2. It caused the extinction of all land animals on Earth except those which was carried in the Ark.
3. It caused a 700-year Ice Age (though that is admittedly not completely drawn from a literal reading of Scripture).
I was addressing those claims (perhaps my wording was not clear enough to show that). Think of these claims as someone yelling at me over the din of the Pharaonic court "Look, the magicians are turning their staffs into snakes!"
Alright, then. But:
1. Why does a global Flood preserve evolutionary stratigraphics? Why don't we have, say chickens and Compsognathi in the same stratum, when they clearly would have been hydrodynamically similar?

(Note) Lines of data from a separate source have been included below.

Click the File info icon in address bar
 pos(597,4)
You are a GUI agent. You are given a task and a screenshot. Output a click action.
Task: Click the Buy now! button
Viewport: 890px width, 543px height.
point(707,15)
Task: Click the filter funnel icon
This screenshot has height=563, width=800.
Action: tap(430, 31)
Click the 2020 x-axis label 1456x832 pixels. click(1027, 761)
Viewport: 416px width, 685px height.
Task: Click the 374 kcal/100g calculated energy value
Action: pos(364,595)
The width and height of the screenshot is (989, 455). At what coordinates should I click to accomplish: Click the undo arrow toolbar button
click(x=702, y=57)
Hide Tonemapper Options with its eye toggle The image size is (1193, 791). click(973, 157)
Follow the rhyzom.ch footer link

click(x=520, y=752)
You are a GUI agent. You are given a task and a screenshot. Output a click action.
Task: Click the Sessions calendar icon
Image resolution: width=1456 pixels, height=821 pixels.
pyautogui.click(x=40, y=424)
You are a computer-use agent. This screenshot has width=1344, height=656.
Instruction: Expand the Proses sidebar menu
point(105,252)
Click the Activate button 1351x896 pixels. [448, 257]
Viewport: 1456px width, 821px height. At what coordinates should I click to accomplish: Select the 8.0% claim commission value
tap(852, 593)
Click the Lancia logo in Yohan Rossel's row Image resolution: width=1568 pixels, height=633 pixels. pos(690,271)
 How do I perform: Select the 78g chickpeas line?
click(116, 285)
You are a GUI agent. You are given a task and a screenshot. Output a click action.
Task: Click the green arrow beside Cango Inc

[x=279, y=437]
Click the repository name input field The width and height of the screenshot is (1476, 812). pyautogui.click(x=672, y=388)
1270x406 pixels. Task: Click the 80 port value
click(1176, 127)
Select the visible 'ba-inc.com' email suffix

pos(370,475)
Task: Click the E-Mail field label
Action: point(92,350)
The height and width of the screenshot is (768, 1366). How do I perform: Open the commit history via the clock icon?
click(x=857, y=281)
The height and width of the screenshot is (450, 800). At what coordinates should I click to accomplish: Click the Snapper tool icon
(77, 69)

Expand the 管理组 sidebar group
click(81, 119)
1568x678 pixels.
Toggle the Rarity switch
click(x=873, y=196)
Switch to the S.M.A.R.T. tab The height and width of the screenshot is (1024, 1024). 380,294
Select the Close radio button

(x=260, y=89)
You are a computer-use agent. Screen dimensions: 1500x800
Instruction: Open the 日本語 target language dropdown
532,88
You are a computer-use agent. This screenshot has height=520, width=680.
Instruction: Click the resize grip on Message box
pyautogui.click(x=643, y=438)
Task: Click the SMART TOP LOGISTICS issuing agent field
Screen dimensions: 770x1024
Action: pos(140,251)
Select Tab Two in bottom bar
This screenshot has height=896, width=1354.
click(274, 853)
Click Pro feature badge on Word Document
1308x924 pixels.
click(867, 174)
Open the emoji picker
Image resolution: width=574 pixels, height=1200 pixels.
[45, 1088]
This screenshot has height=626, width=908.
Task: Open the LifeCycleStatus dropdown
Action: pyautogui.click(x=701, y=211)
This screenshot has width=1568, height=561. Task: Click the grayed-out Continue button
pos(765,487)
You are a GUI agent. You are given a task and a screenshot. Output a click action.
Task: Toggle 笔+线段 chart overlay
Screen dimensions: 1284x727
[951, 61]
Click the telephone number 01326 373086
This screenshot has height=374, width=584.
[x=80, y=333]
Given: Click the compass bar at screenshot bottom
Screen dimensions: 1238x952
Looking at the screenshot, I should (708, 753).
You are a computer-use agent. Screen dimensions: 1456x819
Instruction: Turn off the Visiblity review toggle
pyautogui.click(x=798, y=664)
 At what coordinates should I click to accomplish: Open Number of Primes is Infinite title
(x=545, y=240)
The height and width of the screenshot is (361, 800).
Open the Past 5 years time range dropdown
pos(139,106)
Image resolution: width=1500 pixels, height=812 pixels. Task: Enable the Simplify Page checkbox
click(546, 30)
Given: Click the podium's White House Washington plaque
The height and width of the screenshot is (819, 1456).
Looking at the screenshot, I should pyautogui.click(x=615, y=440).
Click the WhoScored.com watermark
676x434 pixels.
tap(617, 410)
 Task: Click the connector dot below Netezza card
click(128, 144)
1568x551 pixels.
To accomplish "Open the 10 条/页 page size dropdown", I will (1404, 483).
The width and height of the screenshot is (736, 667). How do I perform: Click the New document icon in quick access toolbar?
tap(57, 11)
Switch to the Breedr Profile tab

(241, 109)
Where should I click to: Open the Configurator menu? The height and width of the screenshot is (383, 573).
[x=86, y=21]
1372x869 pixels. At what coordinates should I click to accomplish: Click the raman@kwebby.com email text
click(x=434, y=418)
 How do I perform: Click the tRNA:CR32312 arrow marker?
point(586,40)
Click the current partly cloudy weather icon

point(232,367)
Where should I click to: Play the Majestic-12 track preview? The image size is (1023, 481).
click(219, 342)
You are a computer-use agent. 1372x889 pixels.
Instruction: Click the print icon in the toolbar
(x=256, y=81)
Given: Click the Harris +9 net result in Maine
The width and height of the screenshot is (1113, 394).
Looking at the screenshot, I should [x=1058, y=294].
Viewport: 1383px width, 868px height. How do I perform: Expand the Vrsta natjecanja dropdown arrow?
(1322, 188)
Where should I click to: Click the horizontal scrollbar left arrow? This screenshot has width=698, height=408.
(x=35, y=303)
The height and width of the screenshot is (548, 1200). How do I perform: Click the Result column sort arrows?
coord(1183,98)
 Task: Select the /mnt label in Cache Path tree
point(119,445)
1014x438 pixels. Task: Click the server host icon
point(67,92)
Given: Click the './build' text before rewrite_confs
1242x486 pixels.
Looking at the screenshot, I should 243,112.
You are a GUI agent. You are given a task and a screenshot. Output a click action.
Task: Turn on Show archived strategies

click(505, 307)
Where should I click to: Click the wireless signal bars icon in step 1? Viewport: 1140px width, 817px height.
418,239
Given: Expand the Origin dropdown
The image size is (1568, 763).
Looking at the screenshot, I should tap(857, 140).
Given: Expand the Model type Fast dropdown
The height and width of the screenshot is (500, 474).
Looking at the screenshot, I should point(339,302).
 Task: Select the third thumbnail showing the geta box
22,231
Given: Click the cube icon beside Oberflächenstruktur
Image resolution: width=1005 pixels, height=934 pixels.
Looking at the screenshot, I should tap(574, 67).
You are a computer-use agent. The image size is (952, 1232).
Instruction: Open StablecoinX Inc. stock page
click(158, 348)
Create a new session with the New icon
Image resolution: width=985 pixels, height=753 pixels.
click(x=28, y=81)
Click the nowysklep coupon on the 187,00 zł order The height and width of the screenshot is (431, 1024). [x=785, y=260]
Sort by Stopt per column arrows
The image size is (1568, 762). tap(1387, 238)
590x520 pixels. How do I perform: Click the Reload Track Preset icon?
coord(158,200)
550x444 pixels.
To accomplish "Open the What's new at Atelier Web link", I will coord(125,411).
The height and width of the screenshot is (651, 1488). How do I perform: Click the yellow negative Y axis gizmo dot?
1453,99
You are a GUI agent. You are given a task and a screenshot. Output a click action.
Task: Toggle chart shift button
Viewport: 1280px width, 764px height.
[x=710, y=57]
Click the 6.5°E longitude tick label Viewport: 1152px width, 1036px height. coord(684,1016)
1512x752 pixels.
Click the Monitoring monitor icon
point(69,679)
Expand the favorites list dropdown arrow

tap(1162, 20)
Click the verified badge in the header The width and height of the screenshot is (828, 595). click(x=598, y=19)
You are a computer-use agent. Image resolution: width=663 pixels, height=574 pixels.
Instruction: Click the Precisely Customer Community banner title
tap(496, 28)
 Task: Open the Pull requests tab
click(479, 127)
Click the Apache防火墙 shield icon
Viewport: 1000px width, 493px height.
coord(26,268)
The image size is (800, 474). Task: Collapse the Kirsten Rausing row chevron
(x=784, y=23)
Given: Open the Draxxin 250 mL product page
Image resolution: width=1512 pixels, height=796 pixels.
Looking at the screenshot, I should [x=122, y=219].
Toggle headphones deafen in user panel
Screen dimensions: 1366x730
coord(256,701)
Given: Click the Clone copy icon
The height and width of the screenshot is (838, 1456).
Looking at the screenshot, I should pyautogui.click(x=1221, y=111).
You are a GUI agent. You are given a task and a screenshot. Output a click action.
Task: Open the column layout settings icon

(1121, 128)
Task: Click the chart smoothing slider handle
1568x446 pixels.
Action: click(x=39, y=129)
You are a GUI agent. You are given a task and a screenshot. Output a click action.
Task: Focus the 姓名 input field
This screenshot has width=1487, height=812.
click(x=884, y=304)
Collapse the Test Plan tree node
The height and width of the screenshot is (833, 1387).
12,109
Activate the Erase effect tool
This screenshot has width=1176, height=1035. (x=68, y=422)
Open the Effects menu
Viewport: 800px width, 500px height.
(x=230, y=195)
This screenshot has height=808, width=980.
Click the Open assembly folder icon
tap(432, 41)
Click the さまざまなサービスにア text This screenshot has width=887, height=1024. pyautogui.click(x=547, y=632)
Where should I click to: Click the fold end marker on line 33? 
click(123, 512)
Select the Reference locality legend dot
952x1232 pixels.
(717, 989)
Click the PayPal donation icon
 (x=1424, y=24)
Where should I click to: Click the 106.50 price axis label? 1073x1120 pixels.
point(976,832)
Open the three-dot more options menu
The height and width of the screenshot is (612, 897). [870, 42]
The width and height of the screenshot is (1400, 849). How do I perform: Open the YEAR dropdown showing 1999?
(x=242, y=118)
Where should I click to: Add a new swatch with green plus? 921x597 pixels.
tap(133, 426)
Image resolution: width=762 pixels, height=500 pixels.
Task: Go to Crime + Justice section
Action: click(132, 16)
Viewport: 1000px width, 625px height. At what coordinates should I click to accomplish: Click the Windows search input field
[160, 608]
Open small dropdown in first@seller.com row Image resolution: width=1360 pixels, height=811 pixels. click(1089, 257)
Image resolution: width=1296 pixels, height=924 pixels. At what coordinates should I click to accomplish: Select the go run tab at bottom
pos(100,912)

2. Why don't we see a vast genetic bottleneck throughout the whole land animal biota?
3. Would a 700-year Ice Age be long enough for the mammoths to diverge from their parent elephant-kind pair, migrate all the way to the Arctic regions, flourish, and then die?
It's not a matter of seeing snakes in the compound and wondering whether this is scientific trickery or supernatural miracles. It's the matter of seeing a bunch of people throwing wood and wondering "where are the snakes?" I'm not even concerned about who caused the Flood. I'm concerned about why you all are saying a Flood happened
when we do not see the effects of a recent global deluge.
Sorry the BB only shows that when you take scientific assumptions to their logical conclusions you are led to a first cause with no natural explanation. But if a non-natural event is necessary for BB cosmology to work, then why not an earlier miracle in which things were created fully functioning? Once you allow the extra-natural, anything goes. One theory that requires a miracle is as good as another.
The library's closing, so I'll answer this when I get back and show you what I mean.